Edit Szilágyiné Bátorfi, Botschafterin von Ungarn in der Republik Österreich eröffnete die Veranstaltung und betonte ihre Bedeutung für die bilateralen Beziehungen mit den folgenden Worten: „Weltweit passiert stets viel; man wird mit vielen Meinung und Überzeugungen konfrontiert, doch wie kann man sich in einer turbulenten Welt – wie der unseren seine eigene Meinung bilden? Lediglich durch den Dialog miteinander und einer offenen Haltung für Information kann sich uns ein klares Bild über Themen ergeben.“
Nach der Laudatio des Buches eröffnete Tamás Fonay das Gespräch, mit einer Einstiegsfrage zur Motivation der Herausgeber ein solches Buch herauszugeben. Prof. Dr. Kroll antwortete, dass in Deutschland und Österreich das Bild über Ungarn oftmals verzerrt oder falsch sei. Er selbst habe erst durch eine persönliche Reise nach Ungarn verstanden, dass die mediale Berichterstattung im deutschsprachigen Raum im Bezug zu Ungarn keine gute Arbeit mache. Die Resultate daraus wären, dass er nur zu oft erleben würde, dass sich im Volksmund Geschichten über Ungarn etabliert hätten, die nur allzu oft falsch seien. Er stelle zudem entsetzt fest, dass sich oftmals die Unwissendsten am lautesten äußern würden. Kroll siehe sich in der Verantwortung das verzerrte Bild Ungarns mit seinen Mitteln und Möglichkeiten zu revidieren und Informationen, die diesem entgegenwirken, zu präsentieren.

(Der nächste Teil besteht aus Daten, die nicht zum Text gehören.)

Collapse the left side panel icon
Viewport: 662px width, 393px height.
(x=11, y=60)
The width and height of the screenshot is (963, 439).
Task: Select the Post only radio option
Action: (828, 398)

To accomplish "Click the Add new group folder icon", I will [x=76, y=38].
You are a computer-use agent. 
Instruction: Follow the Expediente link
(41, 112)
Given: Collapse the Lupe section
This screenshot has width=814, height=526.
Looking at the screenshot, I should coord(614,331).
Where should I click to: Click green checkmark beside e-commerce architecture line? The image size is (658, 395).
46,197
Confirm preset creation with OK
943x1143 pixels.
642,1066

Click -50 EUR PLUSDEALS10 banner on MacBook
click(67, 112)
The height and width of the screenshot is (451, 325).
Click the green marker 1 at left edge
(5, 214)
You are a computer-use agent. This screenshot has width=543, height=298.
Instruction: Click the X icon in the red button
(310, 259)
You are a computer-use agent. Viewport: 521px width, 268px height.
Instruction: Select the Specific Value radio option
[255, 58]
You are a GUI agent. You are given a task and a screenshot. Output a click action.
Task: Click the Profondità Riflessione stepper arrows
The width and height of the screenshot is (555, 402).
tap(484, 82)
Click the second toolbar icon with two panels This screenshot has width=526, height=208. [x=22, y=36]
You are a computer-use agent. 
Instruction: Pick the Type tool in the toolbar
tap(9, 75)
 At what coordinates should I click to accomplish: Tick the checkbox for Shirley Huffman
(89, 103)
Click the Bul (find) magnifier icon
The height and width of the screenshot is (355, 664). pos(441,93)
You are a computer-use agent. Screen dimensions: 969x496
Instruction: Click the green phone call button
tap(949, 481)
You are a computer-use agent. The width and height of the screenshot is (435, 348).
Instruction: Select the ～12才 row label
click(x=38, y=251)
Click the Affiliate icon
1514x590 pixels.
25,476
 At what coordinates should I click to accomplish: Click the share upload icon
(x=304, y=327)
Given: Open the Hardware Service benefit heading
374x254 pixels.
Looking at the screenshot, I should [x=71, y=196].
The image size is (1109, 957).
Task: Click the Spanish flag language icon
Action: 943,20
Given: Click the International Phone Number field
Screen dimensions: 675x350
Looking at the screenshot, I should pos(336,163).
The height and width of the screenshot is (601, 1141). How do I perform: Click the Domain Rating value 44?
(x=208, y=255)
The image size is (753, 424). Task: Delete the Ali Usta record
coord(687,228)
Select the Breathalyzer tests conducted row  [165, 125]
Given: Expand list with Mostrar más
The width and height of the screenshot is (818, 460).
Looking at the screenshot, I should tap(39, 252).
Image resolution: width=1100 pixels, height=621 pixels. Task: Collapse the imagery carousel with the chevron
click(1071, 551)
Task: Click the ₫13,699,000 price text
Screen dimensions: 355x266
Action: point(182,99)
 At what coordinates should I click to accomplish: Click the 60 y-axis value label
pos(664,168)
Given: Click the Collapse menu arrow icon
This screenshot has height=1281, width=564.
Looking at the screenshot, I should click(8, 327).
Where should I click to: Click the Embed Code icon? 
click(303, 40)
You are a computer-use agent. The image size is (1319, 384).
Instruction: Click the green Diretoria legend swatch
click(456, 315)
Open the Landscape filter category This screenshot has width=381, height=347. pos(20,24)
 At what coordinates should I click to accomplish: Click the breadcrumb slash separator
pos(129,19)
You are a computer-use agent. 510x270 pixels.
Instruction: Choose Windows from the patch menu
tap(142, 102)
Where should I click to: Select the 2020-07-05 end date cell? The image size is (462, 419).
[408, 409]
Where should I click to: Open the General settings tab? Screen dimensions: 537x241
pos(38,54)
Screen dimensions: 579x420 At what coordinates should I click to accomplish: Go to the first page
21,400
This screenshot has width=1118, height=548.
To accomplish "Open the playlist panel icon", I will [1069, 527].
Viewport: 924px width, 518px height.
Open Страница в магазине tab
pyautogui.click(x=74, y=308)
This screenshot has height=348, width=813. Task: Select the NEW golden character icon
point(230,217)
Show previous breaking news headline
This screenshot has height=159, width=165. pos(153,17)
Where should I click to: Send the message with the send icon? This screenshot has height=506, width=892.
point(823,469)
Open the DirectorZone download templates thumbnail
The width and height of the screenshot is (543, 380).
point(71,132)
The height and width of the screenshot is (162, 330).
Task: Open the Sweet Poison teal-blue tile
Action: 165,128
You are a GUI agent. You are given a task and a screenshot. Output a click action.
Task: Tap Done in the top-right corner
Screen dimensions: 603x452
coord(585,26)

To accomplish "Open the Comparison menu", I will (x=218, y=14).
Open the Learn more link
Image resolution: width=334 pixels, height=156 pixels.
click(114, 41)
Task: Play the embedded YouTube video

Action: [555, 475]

Bence Bauer schloss sich den Worten Krolls vollumfänglich an und sieht in dem Buch ein Plädoyer dazu, sich Ungarn näher anzuschauen, um sich seine eigene Meinung über das Land zu bilden. Denn wie Herr Bauer betonte: „die gefährlichste Weltansicht, ist die von Leuten, die sich die Welt noch nie angeschaut haben.“ Ein Beispiel dazu sei nach Bauer das Deutsch-Ungarische Barometer, das jährlich in Ungarn vorgestellt werde. Laut diesem behaupteten 80% der Deutschen, dass es bedrückend sei, dass in Ungarn Minderheiten unterdrückt würden. Schlichte Unwissenheit oder Unwahrheiten, müssen eine solche gesellschaftliche Meinung über Ungarn etabliert haben, denn im Gegensatz zu den meisten europäischen Länder besäße Ungarn einen sehr breit aufgebauten gesetzlichen Minderheitenschutz. Insgesamt würden 13 Minderheiten offiziell zur autochthonen Bevölkerung gezählt werden; besonders zu erwähnen seien die Minderheiten der Sinti und Roma oder auch die der Deutschen. Zudem sei die jüdische Gemeinschaft Ungarns die Drittgrößte der Europäischen Union und es gäbe kaum antisemitische Vorfälle – nicht wie es in manch anderen Ländern wie Frankreich oder Deutschland der Fall sei.
Der Moderator wollte in einer seiner Folgefragen von den beiden Herausgebern wissen, in welchem der gewählten Buchthemen sie Gemeinsamkeiten bzw. Unterschiede zwischen den deutschsprachigen Ländern und Ungarn sehen würden. Der Direktor des Deutsch-Ungarischen Institut hob besonders die Erinnerungskultur als Unterschied hervor. Denn im Gegensatz zu Deutschland pflege man in Ungarn seine Historie ausführlich und sensibilisiere die Bevölkerung sowohl über die positiven als auch über die negativen Abschnitte der Vergangenheit. Ein Beispiel dafür liefere nach Bauer der ungarische Ministerpräsident, Viktor Orban selbst, der bereits vor 10 Jahren den 19. Januar als Gedenktag der Vertreibung der Ungarndeutschen ausrief und so die fehlerhafte Behandlung der Ungarndeutschen durch ungarische Hände nicht in Vergessenheit geraten lasse. Zusätzlich hätte Viktor Orban persönlich um Vergebung gebeten für all das, was in dieser schrecklichen Zeit geschehen sei.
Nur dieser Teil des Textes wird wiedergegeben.